--- PROVIDED MATERIAL ---

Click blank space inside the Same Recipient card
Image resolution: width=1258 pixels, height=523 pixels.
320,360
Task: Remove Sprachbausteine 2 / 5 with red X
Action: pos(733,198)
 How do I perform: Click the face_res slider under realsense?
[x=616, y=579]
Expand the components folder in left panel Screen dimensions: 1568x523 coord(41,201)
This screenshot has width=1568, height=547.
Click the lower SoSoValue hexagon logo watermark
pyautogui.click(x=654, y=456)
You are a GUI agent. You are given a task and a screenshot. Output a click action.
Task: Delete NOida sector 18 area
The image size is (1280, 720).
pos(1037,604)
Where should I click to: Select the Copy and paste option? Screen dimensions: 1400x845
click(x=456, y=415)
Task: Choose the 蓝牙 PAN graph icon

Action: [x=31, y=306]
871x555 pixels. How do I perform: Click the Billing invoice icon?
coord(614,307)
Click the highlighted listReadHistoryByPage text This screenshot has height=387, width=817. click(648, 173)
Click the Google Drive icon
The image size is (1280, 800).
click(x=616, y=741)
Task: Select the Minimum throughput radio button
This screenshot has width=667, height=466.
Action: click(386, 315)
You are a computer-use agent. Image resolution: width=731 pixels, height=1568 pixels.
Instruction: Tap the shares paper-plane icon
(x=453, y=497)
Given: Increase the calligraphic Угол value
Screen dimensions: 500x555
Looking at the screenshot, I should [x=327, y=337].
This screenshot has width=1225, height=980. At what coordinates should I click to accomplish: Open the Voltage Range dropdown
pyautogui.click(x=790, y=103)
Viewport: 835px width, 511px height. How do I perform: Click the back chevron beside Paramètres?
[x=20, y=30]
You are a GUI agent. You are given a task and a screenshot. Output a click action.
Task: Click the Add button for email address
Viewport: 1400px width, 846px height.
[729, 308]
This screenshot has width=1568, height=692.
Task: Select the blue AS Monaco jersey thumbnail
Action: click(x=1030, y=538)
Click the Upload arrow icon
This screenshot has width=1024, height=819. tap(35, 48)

---

■ **THE PROBLEM**
Each line, starting with the one containing "Task: Delete NOida sector 18 area" and ending with the last line of the records above, should be reproduced exactly.

■ **REPLY**
Task: Delete NOida sector 18 area
The image size is (1280, 720).
pos(1037,604)
Where should I click to: Select the Copy and paste option? Screen dimensions: 1400x845
click(x=456, y=415)
Task: Choose the 蓝牙 PAN graph icon

Action: [x=31, y=306]
871x555 pixels. How do I perform: Click the Billing invoice icon?
coord(614,307)
Click the highlighted listReadHistoryByPage text This screenshot has height=387, width=817. click(648, 173)
Click the Google Drive icon
The image size is (1280, 800).
click(x=616, y=741)
Task: Select the Minimum throughput radio button
This screenshot has width=667, height=466.
Action: click(386, 315)
You are a computer-use agent. Image resolution: width=731 pixels, height=1568 pixels.
Instruction: Tap the shares paper-plane icon
(x=453, y=497)
Given: Increase the calligraphic Угол value
Screen dimensions: 500x555
Looking at the screenshot, I should [x=327, y=337].
This screenshot has width=1225, height=980. At what coordinates should I click to accomplish: Open the Voltage Range dropdown
pyautogui.click(x=790, y=103)
Viewport: 835px width, 511px height. How do I perform: Click the back chevron beside Paramètres?
[x=20, y=30]
You are a GUI agent. You are given a task and a screenshot. Output a click action.
Task: Click the Add button for email address
Viewport: 1400px width, 846px height.
[729, 308]
This screenshot has width=1568, height=692.
Task: Select the blue AS Monaco jersey thumbnail
Action: click(x=1030, y=538)
Click the Upload arrow icon
This screenshot has width=1024, height=819. tap(35, 48)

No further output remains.